Tag Archives: Vietnam

The Fruit Market Romper

You know how sometimes you ask other people for their opinions as a way to confirm your own, but you don’t really know that that is what is happening until you hear said opinions? Well, sometimes I think I might be like that with fabric.

On a trip to Vietnam with some friends (hi, Travis, Ben and Jill!) I obviously took advantage of being in the region, and my friendships, to seek out a fabric market in Hanoi and get my hands on some material. I bet it was kind of Hanoi-ing, right, guys? (I made that joke a thousand times on our trip. I am surprised we are all still friends.) They were wonderful sports about it, and even helped me pick out a few choice pieces, like this one:

Not only did I love it, I mean, come on, it’s got me written all over it, whimsy, check, fun colors, check, fruits I enjoy eating, well, I go back and forth on papaya but generally, check! I was into it. And so was Rubens!

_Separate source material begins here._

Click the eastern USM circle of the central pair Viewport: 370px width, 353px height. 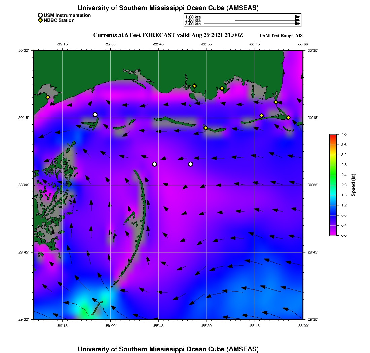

I knew I loved this print, but what to do with it? Sometimes we buy for a project, but sometimes, the fabric, she calls to us, she wants to be with us, and we must take her home, although we know not what she will become. So I did that, thinking, okay, I mean, you are 31 years old, so, I guess, pajamas? That’s the sensible thing to do, right, pajamas? With a print like this?

Right?

But the fabric, she did not want that. She wanted to be seen, by people other than my husband, various delivery people, and Rubens! She wanted to feel the sun ripening her fruits, like the fruit markets of this region, bursting with life!

No, I thought, no, be sensible, be adult. Find something in a pinstripe, that’s what grown ups wear. Ask the internet said the fabric, consolingly. The internet will tell you that I am meant for greater things.  Well, I did that, absolutely, but the internet, sigh, she can be a fickle beast, and an Instagram poll had beloved viewers (aka like 7 people) split between keeping this fabric as an indoor only situation, and letting it roam free, like the many cows walking the streets of Mumbai.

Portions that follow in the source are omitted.